Only automatic assignment is currently supported.
https://www.quantum-espresso.org/Doc/INPUT_PW.html#idm45922794051696
"""
if val == 'gamma':
return
assert isinstance(val, (tuple, list, np.ndarray))
assert len(val) == 3
If an invalid input is used, and exception will be raised.
from espresso import Espresso
calc = Espresso(kpts=(1, 1))
Traceback (most recent call last): File "Org SRC", line 3, in <module> calc = Espresso(kpts=(1, 1)) File "/home/jboes/research/decaf-espresso/espresso/espresso.py", line 62, in __init__ new_val = f(self, val) File "/home/jboes/research/decaf-espresso/espresso/validate.py", line 226, in kpts assert len(val) == 3 AssertionError
TODO: Make a more helpful validation error.
Each validation function follows the simple formula:
def parameter_name(calc, val):
"""Helpful docstring."""
assert # An appropraite test here
return updated_val # optional
Where parameter_name
is the exact name of the Quantum espresso parameter, and (calc, val)
are always passed as arguments.

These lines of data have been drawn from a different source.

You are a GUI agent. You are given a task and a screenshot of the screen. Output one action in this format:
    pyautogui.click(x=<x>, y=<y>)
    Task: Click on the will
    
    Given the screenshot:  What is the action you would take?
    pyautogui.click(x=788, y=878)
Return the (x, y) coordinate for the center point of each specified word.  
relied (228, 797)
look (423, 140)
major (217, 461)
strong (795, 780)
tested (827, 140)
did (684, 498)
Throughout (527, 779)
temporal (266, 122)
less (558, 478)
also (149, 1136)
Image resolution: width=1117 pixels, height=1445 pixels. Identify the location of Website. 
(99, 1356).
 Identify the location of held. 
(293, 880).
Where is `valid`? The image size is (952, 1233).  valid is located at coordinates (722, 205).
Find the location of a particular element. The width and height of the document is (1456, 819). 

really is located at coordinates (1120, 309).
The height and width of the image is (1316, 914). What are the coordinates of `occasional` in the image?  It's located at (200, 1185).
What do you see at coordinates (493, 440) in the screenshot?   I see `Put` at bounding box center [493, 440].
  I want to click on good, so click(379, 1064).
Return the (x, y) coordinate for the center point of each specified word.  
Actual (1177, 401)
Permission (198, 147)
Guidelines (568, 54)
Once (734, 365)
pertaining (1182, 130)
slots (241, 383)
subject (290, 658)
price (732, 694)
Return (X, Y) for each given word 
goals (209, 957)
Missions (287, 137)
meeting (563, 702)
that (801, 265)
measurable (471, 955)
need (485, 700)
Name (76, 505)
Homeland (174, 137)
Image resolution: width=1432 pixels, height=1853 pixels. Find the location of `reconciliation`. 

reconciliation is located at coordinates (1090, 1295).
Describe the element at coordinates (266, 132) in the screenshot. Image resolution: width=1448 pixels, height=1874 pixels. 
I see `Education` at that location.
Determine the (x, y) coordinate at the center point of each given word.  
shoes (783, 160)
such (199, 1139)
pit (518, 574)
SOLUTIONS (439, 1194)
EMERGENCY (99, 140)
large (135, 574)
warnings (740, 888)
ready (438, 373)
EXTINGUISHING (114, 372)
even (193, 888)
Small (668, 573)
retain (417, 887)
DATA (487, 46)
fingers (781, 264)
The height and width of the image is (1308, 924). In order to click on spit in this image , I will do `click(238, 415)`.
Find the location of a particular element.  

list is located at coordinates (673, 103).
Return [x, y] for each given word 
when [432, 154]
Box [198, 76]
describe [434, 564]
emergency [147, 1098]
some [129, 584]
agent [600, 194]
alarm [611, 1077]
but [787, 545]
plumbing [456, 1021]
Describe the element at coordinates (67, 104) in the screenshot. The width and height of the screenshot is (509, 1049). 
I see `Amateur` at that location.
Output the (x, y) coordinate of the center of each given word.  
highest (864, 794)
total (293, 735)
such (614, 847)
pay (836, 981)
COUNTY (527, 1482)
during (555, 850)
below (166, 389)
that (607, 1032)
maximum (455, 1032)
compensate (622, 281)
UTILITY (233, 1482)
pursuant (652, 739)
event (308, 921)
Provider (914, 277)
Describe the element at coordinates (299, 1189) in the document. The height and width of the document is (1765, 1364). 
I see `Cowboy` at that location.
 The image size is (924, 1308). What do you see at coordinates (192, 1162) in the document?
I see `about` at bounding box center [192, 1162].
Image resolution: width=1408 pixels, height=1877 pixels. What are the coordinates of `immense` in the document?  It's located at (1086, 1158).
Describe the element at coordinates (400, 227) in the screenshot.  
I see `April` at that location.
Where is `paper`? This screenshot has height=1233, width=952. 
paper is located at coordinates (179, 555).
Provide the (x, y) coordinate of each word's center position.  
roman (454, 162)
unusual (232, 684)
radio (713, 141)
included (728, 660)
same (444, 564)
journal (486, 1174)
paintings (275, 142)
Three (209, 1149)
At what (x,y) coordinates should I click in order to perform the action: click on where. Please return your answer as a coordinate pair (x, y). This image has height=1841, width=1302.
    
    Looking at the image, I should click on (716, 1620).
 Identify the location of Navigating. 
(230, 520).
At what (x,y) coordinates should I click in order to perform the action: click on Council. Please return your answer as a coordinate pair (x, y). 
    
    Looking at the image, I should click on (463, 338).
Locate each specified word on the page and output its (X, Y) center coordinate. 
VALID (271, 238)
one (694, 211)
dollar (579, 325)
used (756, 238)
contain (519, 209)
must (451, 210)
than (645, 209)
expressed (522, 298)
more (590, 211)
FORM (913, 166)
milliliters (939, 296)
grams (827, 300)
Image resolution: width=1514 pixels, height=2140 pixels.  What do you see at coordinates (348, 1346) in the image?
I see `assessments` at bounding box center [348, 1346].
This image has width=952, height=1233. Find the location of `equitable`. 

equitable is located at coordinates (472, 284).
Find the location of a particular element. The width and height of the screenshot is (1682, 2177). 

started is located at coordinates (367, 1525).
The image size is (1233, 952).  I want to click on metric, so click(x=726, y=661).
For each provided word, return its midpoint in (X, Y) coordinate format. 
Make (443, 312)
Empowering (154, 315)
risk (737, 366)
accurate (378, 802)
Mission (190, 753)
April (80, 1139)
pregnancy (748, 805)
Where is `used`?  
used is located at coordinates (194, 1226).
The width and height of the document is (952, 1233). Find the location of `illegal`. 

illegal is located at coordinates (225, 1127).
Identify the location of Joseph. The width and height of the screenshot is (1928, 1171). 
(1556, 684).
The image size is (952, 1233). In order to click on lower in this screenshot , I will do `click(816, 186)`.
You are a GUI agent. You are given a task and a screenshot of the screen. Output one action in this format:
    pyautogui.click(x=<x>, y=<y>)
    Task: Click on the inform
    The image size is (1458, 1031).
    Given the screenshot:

Here, calc
is the Espresso
calculator object, which can be used to all other calculator parameters and val
is the user defined value for the given parameter which can be directly tested against.
In decaf-espresso, validation functions also server the double role of updating certain values. For Example, Quantum Espresso takes units of energy in Rydbergs, but eV are more commonly used in surface science. So, any validation function which takes Rydbergs will also return and updated_val
which is the value converted to Rydbergs from eV so the user can specify inputs in eV. This sacrifices some readability, but avoids looping over extra lists of known value types, helping keep the code DRY.
Usage of the calculator are shown below for varying structure types.
Additional exampled coming soon.
The example below will relax an H2 molecule using some standard flags. Below is the rational for some of the flags used.
ecutwfc
: A required argument, represents the energy cutoff for the wave functions.conv_thr
: The threshold for considering a total energy converged. DFT is only accurate to about 0.1 eV at best, so 1e-4 should be sufficient for most use cases.degauss
: Gaussian smearing coefficient. This is a non-physical contribution meant only to help atomic structures with d-bands converge correctly. For molecules we set it to be small.
from decaf import Espresso
from ase.build import molecule
parameters = {
'calculation': 'relax',
'input_dft': 'PBE',
'ecutwfc': 500,
'conv_thr': 1e-4,
'degauss': 0.01
}
atoms = molecule('H2', vacuum=6)
calc = Espresso(atoms, **parameters)
atoms.get_potential_energy()
The next example demonstrates some basic keywords for relaxing a bulk fcc Al unit cell.
calculationc
: As above, this keyword indicates the type of calculation to perform. Here we want variable cell relaxation to ensure we find the correct local minimum of the unit cell.press_conv_thr
: The convergence criteria related to the maximum allowed pressure (or stress) on the cell in Kbar. Only useful for bulk with variable cell relaxation.kspacing
: A convenient single parameter term for creating a Monkhorst-Pack k-point mesh based on reciprocal lattice vectors. It allows for consistency in k-point convergence for unit cells of various sizes.
from decaf import Espresso
from ase.build import bulk
parameters = {
'calculation': 'vc-relax',
'input_dft': 'PBE',
'ecutwfc': 500,
'kspacing': 0.04,
'press_conv_thr': 0.5,
}
atoms = bulk('Al')
calc = Espresso(atoms, **parameters)
atoms.get_potential_energy()
Some additional features are further detailed in the docs folder. These are specific to project requests from members of the SUNCAT group.